The press release from EPFL provides details:
EPFL scientists have developed a state solid version of the DSSC that is fabricated by a new two-step process raising their efficiency up to a record 15% without sacrificing stability.
The new solid-state embodiment of the DSSC uses a perovskite material as a light harvester and an organic hole transport material to replace the cell’s electrolyte. Typical fabrication of this new DSSC involves depositing a perovskite material directly onto a metal-oxide film. The problem is that adding the entire material together often causes wide variation in the morphology and the efficiency of the resulting solar cell, which makes it difficult to use them in everyday applications.
Michael Grätzel’s team at EPFL has now solved the problem with a two-step approach: First, one part of the perovskite is deposited in to the pores of the metal-oxide scaffold. Second, the deposited part is exposed to a solution that contains the other component of the perovskite. When the two parts come into contact, they react instantaneously and convert into the complete light-sensitive pigment, permitting much better control over the morphology of the solar cell.

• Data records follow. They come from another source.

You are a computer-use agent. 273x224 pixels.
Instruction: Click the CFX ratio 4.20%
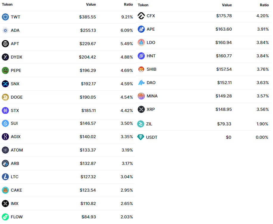[x=262, y=16]
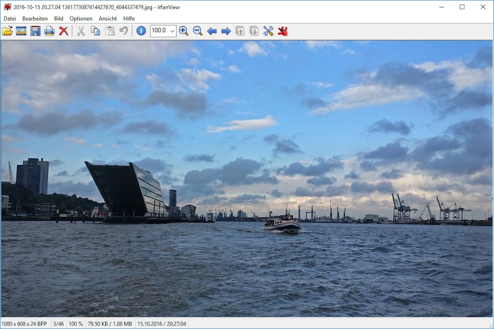Open the Hilfe menu

pyautogui.click(x=129, y=18)
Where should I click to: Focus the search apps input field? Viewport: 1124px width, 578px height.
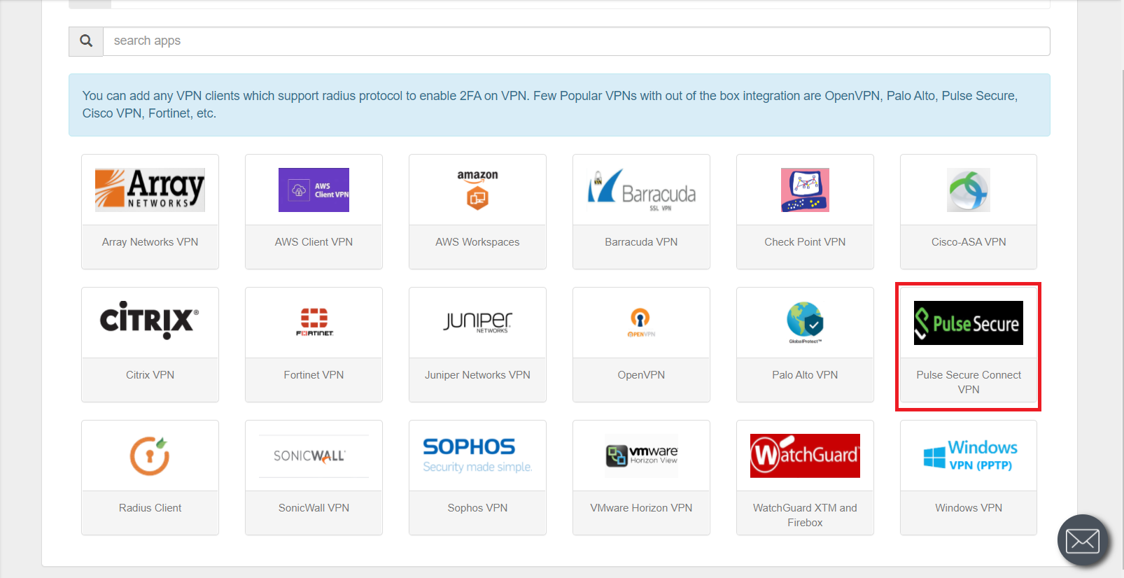576,41
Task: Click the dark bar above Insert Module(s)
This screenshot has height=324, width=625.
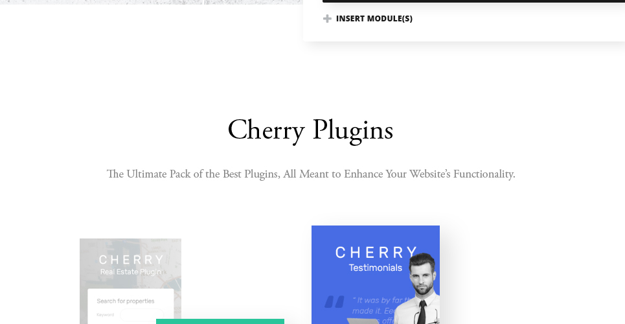Action: point(473,1)
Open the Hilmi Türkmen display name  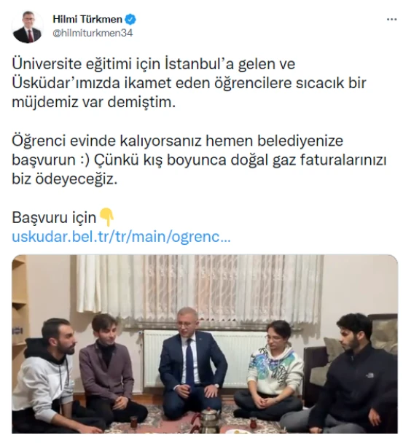tap(87, 20)
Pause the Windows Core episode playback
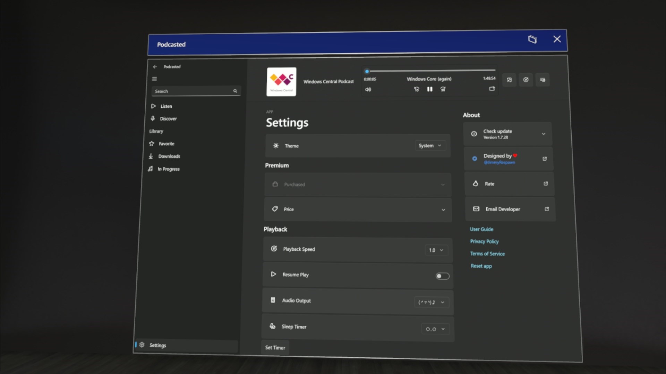Screen dimensions: 666x374 (x=429, y=89)
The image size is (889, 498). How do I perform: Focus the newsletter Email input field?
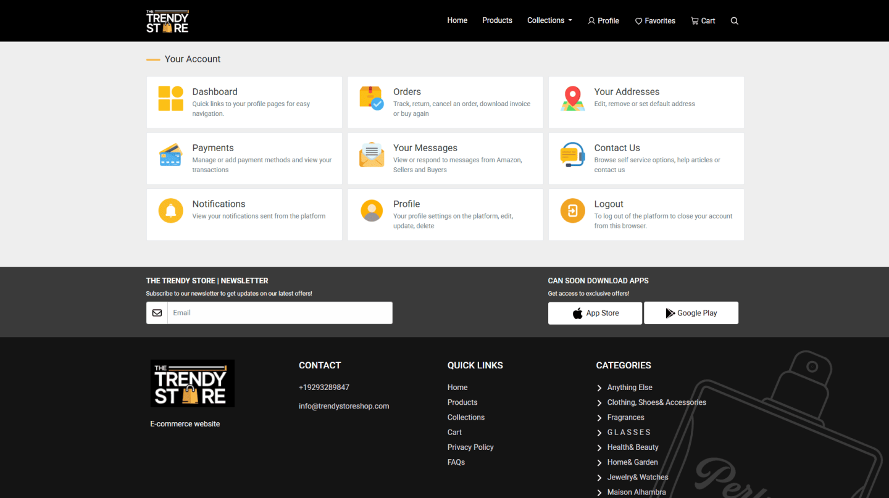280,313
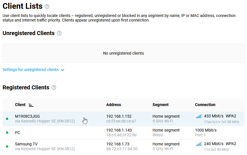
Task: Click Wi-Fi signal bars for M1908C3JGG
Action: pyautogui.click(x=199, y=116)
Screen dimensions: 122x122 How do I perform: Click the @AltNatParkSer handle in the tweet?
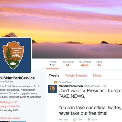pos(92,86)
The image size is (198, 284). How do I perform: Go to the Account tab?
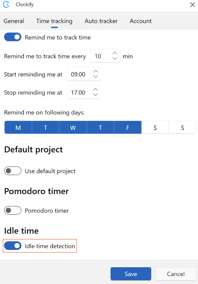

Thanks to the new process, the record power-conversion efficiency for DSSCs has climbed to an impressive 15% — which exceeds the power conversion efficiencies of conventional, amorphous silicon-based solar cells. The researchers think that their work will likely “open a new era of DSSC development, featuring stability and efficiencies that equal or even surpass today’s best thin-film photovoltaic devices.”
The new findings were published in the journal Nature.